In Short : Now, a team of researchers has put forth a method that they say makes those comparisons more accurate. Doing so could restore confidence that carbon markets can benefit the climate while also channeling much-need funds to conservation, particularly of carbon-rich tropical rainforests, they write. The team published their work Oct. 30 in the journal Nature Climate Change.
In Detail : A team of researchers has put forth a method that they say makes it possible to compare credits for carbon from forests projects against more permanent storage solutions. The carbon emissions that these credits are meant to offset can last for hundreds, if not thousands, of years in the atmosphere. Forests, by comparison, are subject to fires, disease and deforestation, meaning that their climate benefits can be more temporary than longer-term solutions, such as direct air carbon capture.
By “discounting” the credits from forest carbon projects based on conservative upfront estimates of how long a forest will safeguard or sequester carbon, the authors say that “like-for-like” comparisons would be possible. The team published their work Oct. 30 in the journal Nature Climate Change.
Offsetting the carbon emissions released when we fly in a jet or when a company ships its products is one, albeit increasingly controversial, way to address the climate-warming consequences of our everyday activities. The credits sold for offsetting often come from projects aimed at protecting or restoring forests that siphon carbon from the atmosphere as they grow and become healthier.

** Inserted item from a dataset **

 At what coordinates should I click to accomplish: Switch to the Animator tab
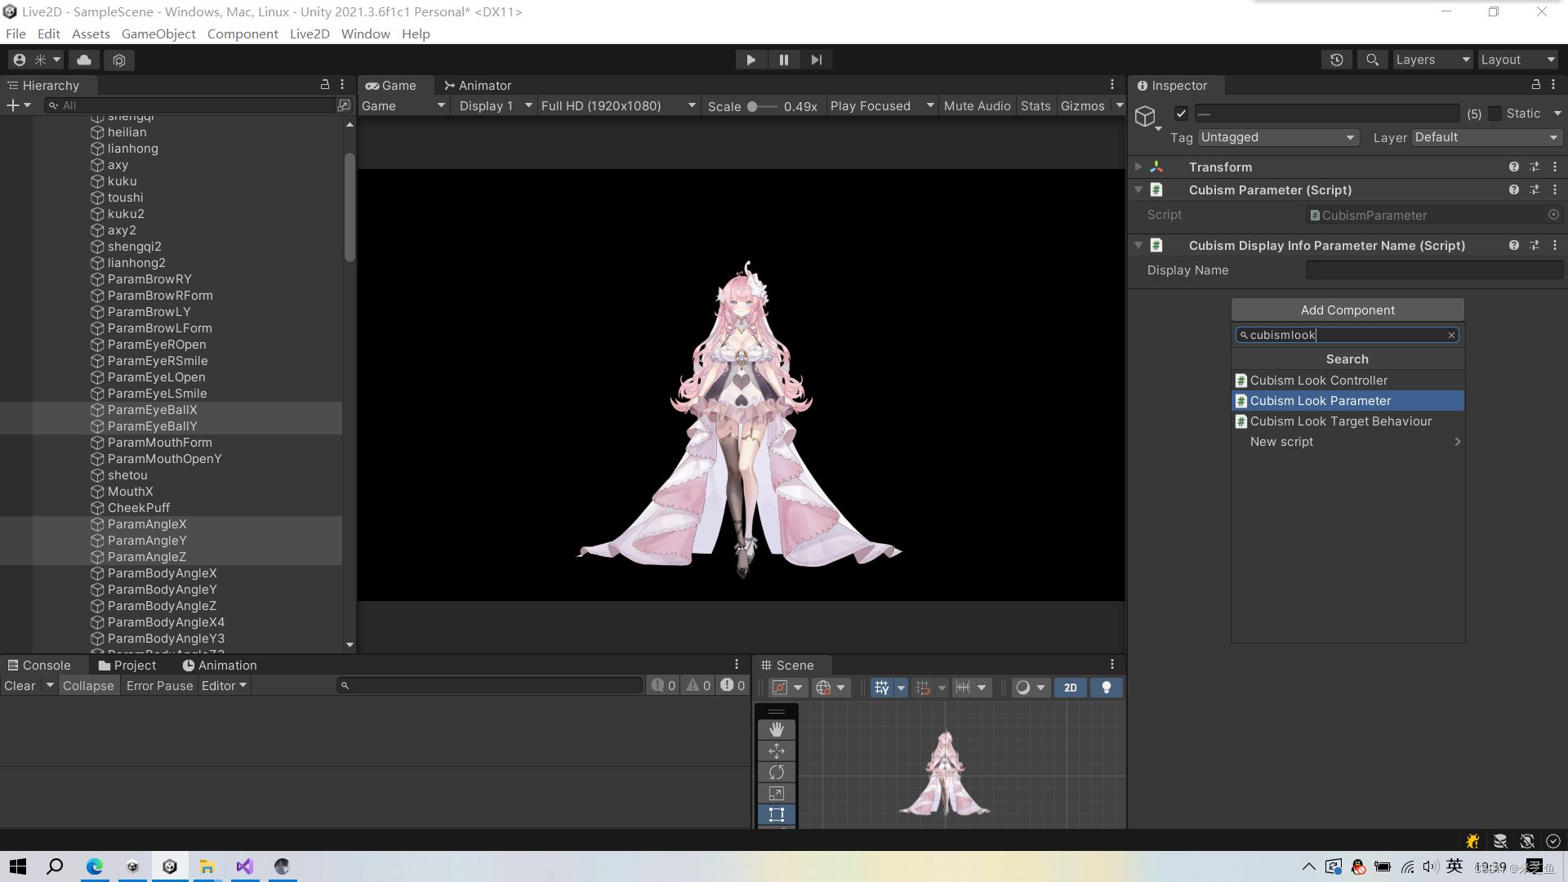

In theory, those forests take up a similar amount of emissions, or their protection sidesteps the burst of emissions that would have been released if they had been cut down.
The trouble is, the carbon in the air might outlast the forests meant to offset those emissions. What’s more, the life spans of forests make it difficult to directly compare their carbon-sequestering potential in price and climate-mitigating potential with other strategies. For example, a nascent technological tool called direct air capture pulls carbon out of the air for storage in rock or underground and may provide longer-term storage.
“It’s pretty clear from almost all global modeling that we’re not going to avoid very dangerous climate change without slowing down and ideally reversing the ongoing loss of tropical moist forests,” Andrew Balmford, the study’s lead author and a professor of conservation science at the University of Cambridge in the U.K., told Mongabay. “The only viable option for financing that at the moment is through carbon markets.”
A 2017 study found that the CO2-absorbing potential of these types of “natural climate solutions” could account for more than one-third of what’s necessary to cap global warming at 2° Celsius (3.6° Fahrenheit) below pre-industrial levels, which scientists say is necessary to avoid the worst effects of climate change. More recently, scientists found that forests aren’t taking up nearly as much carbon as they could with more investment and better management. They also regulate local and regional climates, host untold species of animals, plants and fungi, and sustain the livelihoods of some 1.6 billion people.